Diageo staff in Scotland may strike over ‘paltry’ pay increase
SCOTTISH Diageo workers could be set for strike action after they rejected an “insulting” pay offer from the spirits giant.
Workers for the Johnnie Walker maker overwhelmingly rejected an offer to increase pay by 2.5%, with 95% of staff dismissing the deal.
Union Unite said yesterday that it will move to ballot its members at Diageo for strike action after the “derisory” pay offer.
Staff frustrations come at a time when Diageo is ploughing large funds into a flagship Johnnie Walker visitor attraction in Edinburgh as part of a £150m investment in Scottish Whisky tourism.
The spirits group, which also makes Smirnoff, Gordon’s and Guinness, has seen its share price rise by more than 20% since the start of the year on the back of strong sales.
In January it said that operating profits for the six months to December 2018 had risen to £2.4bn, up 11%.
The union said that workers deemed the pay offer as “paltry”, given improvements in sales and profitability.

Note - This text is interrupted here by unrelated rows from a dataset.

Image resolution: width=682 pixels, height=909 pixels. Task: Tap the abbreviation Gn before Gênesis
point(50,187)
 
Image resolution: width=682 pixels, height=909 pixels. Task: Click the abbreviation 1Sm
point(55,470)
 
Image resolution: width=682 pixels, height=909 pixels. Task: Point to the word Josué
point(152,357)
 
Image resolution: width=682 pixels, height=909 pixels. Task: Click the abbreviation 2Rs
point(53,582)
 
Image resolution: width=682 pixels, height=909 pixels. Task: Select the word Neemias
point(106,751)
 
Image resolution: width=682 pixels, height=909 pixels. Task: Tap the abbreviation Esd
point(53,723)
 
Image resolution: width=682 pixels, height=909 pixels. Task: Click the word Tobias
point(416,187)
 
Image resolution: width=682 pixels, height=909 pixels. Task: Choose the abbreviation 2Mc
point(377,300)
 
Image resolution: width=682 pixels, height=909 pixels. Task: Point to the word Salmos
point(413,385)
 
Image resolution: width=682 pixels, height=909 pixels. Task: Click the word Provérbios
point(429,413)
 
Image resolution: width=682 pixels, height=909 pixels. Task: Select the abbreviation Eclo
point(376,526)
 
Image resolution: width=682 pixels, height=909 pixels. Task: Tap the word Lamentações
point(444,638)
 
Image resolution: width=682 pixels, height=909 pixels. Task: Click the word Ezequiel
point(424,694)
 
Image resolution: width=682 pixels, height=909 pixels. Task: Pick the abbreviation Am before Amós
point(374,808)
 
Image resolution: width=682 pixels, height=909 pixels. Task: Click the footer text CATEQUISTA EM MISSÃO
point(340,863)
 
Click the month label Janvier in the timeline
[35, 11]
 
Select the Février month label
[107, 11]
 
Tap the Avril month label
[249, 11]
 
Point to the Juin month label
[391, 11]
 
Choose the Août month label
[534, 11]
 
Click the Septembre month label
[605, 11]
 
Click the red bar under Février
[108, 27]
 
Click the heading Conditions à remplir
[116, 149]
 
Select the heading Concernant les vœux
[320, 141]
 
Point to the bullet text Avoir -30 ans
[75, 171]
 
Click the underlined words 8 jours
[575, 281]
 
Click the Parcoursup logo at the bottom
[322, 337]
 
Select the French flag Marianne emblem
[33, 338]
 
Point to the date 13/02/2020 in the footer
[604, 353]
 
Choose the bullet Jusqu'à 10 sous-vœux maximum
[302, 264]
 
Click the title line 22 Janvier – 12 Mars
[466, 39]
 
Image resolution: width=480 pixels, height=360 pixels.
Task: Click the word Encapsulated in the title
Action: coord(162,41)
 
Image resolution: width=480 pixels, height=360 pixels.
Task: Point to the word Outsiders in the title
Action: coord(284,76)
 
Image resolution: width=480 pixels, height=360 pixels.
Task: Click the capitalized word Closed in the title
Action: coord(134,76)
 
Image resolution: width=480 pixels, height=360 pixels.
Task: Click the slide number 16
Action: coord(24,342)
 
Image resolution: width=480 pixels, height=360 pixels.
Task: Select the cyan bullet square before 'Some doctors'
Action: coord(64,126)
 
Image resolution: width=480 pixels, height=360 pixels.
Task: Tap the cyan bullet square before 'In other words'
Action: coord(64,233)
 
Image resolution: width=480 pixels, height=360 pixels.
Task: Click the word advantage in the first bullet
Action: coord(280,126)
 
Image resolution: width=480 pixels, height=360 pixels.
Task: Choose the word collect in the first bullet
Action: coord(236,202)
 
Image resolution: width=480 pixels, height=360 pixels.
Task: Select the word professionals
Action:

Bob McGregor, Unite regional industrial officer, said: “This offer is not only insulting, it’s disgusting given the profits made off the backs of hard working Unite members, who deserve a fairer share of the profits they generate for this hugely successful company.”
Separate negotiations over pay increases have taken place with staff at its sites in England and Ireland.
A Diageo spokeswoman said the offer was “equal to an increase of 2.8% on overall benefit and pay packages”, adding, “This offer is made in the context of maintaining a strong reward package” and remaining competitive.